=== Data excerpts ===
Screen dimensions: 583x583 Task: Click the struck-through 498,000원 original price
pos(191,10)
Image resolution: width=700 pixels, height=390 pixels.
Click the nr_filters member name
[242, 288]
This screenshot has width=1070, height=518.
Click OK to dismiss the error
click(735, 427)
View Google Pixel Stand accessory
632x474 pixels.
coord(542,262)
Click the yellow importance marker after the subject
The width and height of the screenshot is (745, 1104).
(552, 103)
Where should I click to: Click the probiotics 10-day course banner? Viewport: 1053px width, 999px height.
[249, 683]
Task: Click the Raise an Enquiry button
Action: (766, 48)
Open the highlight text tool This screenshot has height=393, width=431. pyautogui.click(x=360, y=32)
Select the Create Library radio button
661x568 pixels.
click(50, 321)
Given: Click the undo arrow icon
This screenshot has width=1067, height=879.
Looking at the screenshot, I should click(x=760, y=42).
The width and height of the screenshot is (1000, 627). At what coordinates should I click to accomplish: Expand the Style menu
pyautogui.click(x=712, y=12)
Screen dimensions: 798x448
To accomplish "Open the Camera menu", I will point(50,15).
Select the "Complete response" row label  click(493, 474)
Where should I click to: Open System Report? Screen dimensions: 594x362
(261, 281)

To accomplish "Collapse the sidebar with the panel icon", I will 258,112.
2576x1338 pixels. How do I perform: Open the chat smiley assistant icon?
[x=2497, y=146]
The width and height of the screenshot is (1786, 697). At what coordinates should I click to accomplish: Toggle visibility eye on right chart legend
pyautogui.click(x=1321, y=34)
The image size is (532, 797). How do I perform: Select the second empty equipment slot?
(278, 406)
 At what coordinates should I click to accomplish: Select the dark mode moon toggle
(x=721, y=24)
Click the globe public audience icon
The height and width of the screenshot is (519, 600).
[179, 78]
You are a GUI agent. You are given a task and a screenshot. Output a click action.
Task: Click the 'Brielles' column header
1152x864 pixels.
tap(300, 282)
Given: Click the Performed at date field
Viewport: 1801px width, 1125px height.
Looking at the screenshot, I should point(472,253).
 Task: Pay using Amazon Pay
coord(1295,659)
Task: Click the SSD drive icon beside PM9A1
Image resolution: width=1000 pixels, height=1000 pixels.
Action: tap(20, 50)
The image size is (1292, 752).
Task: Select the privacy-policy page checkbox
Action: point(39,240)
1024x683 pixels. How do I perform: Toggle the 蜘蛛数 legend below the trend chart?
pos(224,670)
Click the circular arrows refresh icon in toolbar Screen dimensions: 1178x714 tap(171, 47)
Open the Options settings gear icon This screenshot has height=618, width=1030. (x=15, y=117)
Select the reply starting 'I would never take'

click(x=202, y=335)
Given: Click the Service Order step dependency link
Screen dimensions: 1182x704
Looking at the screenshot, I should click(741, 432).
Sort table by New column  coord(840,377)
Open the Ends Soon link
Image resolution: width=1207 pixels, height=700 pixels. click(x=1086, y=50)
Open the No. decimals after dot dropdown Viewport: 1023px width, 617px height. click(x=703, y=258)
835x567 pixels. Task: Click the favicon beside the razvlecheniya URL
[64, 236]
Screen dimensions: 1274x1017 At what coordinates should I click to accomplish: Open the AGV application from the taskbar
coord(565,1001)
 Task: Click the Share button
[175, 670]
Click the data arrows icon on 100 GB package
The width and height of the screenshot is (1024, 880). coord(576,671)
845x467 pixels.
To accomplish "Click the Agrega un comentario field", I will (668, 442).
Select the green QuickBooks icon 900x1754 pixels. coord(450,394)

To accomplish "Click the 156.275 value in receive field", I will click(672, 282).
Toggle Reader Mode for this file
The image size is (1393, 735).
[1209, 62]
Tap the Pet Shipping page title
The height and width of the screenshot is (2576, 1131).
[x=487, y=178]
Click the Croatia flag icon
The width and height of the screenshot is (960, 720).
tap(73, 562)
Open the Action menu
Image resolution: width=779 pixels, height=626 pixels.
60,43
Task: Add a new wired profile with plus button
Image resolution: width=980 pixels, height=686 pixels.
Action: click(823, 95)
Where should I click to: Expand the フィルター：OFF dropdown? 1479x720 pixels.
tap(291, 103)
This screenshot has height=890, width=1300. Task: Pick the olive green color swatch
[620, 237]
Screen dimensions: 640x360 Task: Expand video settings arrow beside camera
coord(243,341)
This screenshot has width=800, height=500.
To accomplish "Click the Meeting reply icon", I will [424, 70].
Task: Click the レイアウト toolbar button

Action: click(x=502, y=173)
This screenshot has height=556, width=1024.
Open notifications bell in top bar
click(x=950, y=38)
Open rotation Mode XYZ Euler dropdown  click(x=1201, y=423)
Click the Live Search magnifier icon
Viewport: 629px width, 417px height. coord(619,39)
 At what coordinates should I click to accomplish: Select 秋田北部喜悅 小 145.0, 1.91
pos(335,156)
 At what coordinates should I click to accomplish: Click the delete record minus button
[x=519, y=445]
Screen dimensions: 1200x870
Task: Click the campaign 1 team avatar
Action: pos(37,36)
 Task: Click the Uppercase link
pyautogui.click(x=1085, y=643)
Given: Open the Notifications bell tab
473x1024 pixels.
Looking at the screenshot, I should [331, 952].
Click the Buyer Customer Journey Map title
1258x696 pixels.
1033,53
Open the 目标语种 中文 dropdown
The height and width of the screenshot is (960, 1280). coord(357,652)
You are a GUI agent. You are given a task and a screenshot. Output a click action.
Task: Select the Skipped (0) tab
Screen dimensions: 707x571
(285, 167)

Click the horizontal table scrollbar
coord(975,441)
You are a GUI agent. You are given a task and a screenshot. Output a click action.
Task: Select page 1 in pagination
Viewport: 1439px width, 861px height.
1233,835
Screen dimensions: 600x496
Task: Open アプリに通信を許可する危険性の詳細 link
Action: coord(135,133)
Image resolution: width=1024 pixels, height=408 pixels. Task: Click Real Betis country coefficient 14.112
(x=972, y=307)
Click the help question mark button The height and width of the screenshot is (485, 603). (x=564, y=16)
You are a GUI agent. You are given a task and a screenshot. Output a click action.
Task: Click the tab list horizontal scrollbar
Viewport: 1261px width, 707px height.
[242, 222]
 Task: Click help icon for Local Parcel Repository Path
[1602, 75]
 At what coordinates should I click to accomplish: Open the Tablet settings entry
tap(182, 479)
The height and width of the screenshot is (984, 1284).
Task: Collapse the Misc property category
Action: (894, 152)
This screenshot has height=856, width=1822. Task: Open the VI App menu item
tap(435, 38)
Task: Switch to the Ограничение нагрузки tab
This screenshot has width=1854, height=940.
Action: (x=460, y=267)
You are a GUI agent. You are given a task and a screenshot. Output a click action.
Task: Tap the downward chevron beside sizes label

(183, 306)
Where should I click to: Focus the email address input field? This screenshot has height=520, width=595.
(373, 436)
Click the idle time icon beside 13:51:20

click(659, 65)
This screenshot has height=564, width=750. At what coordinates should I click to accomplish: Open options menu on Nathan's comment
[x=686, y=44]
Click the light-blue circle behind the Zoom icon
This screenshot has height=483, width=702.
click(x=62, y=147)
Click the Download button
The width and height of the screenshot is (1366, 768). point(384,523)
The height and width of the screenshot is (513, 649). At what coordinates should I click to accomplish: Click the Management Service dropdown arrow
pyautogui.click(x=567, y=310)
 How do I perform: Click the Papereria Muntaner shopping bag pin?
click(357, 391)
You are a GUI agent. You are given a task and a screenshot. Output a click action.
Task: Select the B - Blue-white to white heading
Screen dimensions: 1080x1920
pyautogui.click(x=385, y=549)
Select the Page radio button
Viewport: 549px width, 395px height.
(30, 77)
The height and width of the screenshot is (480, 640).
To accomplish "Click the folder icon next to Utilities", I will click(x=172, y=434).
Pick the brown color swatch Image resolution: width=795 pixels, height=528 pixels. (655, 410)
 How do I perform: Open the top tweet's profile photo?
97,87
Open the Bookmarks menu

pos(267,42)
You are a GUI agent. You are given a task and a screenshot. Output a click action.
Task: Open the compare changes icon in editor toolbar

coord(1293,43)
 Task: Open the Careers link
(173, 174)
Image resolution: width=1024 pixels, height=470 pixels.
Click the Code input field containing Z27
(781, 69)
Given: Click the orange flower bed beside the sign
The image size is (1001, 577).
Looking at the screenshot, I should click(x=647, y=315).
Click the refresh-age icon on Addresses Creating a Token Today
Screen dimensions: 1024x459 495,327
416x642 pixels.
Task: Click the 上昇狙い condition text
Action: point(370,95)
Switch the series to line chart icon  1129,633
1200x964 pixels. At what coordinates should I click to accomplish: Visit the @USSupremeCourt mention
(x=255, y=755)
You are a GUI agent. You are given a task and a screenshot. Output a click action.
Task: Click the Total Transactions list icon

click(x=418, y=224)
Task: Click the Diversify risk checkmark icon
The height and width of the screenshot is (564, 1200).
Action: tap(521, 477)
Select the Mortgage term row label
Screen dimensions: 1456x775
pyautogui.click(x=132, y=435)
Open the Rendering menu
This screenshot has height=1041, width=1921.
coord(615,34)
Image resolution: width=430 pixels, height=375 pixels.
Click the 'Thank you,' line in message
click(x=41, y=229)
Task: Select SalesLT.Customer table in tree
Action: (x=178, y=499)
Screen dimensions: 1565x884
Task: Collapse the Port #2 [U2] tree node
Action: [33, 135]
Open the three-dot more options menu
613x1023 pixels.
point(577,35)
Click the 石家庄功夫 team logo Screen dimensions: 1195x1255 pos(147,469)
===
• [What is being asked]:
Search the listing above for the string "Switch" and return each line it appears on.

• [Result]:
Task: Switch to the Ограничение нагрузки tab
Switch the series to line chart icon  1129,633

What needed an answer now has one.